PepsiCo doesn’t really run its own show in India. It has a loyal partner of nearly 30 years in the country — a company by the name of Varun Beverages Ltd (VBL). The crudest and most simple explanation of VBL’s role is that it bottles the fizzy drink for sale.

All that PepsiCo really does is lend its brand name, sell the concentrate that makes the beverages to VBL, and dabble in a bit of its own marketing by splashing ₹350 crores a year — you know, by getting superstars like Salman Khan to endorse it. It prefers being asset-light and doesn’t want to set up manufacturing facilities in every nook and cranny.

So when you spot a bottle of Pepsi in your kirana store, it’s not because PepsiCo, the American giant, dropped it there. You can bet that it was delivered and stocked by Varun Beverages.

Now when VBL went public in 2016, there was no fanfare. The stock price dropped by 6% on the day it was listed on the stock exchanges. People whispered about its wonky financials — a couple of years of losses and mounting debt were worrisome.

> _Records provided_:
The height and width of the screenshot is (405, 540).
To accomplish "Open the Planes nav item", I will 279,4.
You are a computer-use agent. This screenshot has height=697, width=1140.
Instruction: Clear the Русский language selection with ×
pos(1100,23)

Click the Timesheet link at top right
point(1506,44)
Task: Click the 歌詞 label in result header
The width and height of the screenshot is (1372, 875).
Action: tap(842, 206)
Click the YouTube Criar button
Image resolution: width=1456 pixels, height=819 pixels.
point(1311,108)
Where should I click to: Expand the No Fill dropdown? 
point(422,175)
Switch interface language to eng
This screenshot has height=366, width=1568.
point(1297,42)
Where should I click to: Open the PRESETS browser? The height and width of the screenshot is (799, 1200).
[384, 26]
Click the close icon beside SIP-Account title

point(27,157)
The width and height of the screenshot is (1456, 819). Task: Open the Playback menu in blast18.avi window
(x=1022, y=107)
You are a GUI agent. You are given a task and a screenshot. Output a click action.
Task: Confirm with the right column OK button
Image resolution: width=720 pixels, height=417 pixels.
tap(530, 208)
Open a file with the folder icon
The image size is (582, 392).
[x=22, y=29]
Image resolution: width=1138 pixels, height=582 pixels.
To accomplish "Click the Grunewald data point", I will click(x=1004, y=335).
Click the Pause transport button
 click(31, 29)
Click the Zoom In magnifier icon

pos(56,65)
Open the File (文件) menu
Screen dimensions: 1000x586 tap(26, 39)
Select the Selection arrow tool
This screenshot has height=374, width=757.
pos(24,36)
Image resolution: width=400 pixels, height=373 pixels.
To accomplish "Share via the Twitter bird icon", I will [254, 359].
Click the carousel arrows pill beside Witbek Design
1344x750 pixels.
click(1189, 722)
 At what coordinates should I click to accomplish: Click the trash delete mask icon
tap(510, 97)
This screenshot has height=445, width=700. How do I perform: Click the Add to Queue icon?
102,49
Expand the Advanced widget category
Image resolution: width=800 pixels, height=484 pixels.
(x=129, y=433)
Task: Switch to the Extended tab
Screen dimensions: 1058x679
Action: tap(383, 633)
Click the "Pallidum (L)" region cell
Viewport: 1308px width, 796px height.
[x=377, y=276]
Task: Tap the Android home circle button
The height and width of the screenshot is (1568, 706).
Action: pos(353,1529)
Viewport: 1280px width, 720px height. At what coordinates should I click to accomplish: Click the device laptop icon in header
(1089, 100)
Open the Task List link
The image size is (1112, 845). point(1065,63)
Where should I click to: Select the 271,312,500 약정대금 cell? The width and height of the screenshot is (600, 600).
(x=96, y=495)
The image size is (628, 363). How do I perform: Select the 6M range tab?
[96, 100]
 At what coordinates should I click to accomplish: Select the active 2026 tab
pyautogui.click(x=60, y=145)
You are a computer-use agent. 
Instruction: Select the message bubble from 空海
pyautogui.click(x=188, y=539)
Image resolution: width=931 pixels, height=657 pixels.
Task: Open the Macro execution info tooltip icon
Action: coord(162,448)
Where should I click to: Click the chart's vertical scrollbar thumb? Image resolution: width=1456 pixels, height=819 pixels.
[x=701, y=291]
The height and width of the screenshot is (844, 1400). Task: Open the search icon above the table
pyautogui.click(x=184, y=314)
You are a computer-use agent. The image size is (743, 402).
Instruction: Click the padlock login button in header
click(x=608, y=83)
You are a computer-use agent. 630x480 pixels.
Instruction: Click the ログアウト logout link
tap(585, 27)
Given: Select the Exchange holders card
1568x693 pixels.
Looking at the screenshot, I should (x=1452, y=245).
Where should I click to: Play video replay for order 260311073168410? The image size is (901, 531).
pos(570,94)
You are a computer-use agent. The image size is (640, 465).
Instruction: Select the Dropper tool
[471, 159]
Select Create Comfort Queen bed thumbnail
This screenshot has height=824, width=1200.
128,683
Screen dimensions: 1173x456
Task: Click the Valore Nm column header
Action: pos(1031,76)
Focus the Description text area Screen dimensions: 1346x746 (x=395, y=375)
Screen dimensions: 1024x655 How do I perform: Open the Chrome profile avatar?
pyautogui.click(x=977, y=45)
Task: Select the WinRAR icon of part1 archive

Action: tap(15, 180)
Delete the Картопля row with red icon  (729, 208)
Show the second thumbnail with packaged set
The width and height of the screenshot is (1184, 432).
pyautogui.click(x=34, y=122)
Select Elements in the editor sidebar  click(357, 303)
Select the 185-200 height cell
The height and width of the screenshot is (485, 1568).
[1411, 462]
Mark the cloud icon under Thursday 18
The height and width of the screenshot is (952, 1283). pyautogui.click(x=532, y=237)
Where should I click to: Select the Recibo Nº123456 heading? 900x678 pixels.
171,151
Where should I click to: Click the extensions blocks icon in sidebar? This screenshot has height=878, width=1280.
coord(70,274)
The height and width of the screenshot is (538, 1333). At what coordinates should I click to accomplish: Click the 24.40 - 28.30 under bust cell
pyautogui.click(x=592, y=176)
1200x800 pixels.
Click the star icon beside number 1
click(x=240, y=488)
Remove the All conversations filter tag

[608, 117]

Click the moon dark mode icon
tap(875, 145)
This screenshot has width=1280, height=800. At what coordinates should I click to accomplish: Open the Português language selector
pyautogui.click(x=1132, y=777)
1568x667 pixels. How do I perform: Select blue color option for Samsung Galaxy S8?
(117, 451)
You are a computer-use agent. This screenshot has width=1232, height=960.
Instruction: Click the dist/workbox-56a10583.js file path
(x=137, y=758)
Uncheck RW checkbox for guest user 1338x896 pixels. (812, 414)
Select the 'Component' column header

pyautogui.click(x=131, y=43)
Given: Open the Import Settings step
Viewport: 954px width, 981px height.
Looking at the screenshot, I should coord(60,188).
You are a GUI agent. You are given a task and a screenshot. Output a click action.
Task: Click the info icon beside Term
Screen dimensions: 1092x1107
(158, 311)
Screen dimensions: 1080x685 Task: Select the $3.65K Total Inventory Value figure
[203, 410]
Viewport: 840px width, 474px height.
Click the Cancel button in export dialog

> _Written tasks_:
1. In the records, replace "Where should I click to" with "Where do I click to" in the lines starting at the one containing "Click the Zoom In magnifier icon" and ending at the one containing "pyautogui.click(x=184, y=314)". Return only those lines, with everything else left as it is.
2. Carry on the excerpt about PepsiCo and Varun Beverages from the point where it stops.
The text and the records come from unrelated sources.

> _Answer list_:
1.
Click the Zoom In magnifier icon

pos(56,65)
Open the File (文件) menu
Screen dimensions: 1000x586 tap(26, 39)
Select the Selection arrow tool
This screenshot has height=374, width=757.
pos(24,36)
Image resolution: width=400 pixels, height=373 pixels.
To accomplish "Share via the Twitter bird icon", I will [254, 359].
Click the carousel arrows pill beside Witbek Design
1344x750 pixels.
click(1189, 722)
 At what coordinates should I click to accomplish: Click the trash delete mask icon
tap(510, 97)
This screenshot has height=445, width=700. How do I perform: Click the Add to Queue icon?
102,49
Expand the Advanced widget category
Image resolution: width=800 pixels, height=484 pixels.
(x=129, y=433)
Task: Switch to the Extended tab
Screen dimensions: 1058x679
Action: tap(383, 633)
Click the "Pallidum (L)" region cell
Viewport: 1308px width, 796px height.
[x=377, y=276]
Task: Tap the Android home circle button
The height and width of the screenshot is (1568, 706).
Action: pos(353,1529)
Viewport: 1280px width, 720px height. At what coordinates should I click to accomplish: Click the device laptop icon in header
(1089, 100)
Open the Task List link
The image size is (1112, 845). point(1065,63)
Where do I click to: Select the 271,312,500 약정대금 cell? The width and height of the screenshot is (600, 600).
(x=96, y=495)
The image size is (628, 363). How do I perform: Select the 6M range tab?
[96, 100]
 At what coordinates should I click to accomplish: Select the active 2026 tab
pyautogui.click(x=60, y=145)
You are a computer-use agent. 
Instruction: Select the message bubble from 空海
pyautogui.click(x=188, y=539)
Image resolution: width=931 pixels, height=657 pixels.
Task: Open the Macro execution info tooltip icon
Action: coord(162,448)
Where do I click to: Click the chart's vertical scrollbar thumb? Image resolution: width=1456 pixels, height=819 pixels.
[x=701, y=291]
The height and width of the screenshot is (844, 1400). Task: Open the search icon above the table
pyautogui.click(x=184, y=314)

2.
But that’s all in the past. The stock’s fizzing and investors just can’t get enough. In the past 1 year, the share price has jumped by 100%. And if you’d decided to take a punt on the stock 5 years ago, you be sitting on a handsome profit of 500%.

It sounds too good to be true. And it gets you thinking — what’s so special about Varun Beverages?

After all, it cannot launch its own products. It cannot really decide on prices on its own. It’s even 100% dependent on PepsiCo for the raw material that goes into the beverages. And it’s the Pepsi brand that drives the sales.

Without PepsiCo, there’s no Varun Beverages.

That seems quite risky. No?

Well, on the face of it, yes. But you could flip this thinking a bit — maybe it’s PepsiCo who is dependent on Varun Beverages.

What do we mean?

Well, until a few years ago, VBL wasn’t the top dog in PepsiCo’s India business. In 2011, it contributed just 26% of PepsiCo’s beverage sales in India. But by 2021, things look significantly different. It contributed to a staggering 85% of PepsiCo India’s beverage sales.

And it got here simply by virtue of convincing PepsiCo that there existed no better partner for the beverage giant in India. See, until 2019, PepsiCo ran its own bottling and distribution unit in the south and west zones of India. But at some point, PepsiCo probably just thought, “Hey, VBL can run it in India better than us!” So PepsiCo took a step back and re-franchised its units. It handed it over to its trusted partner. And this gave VBL a presence across 27 states and 7 union territories in India.

VBL is a Pepsi monopoly really.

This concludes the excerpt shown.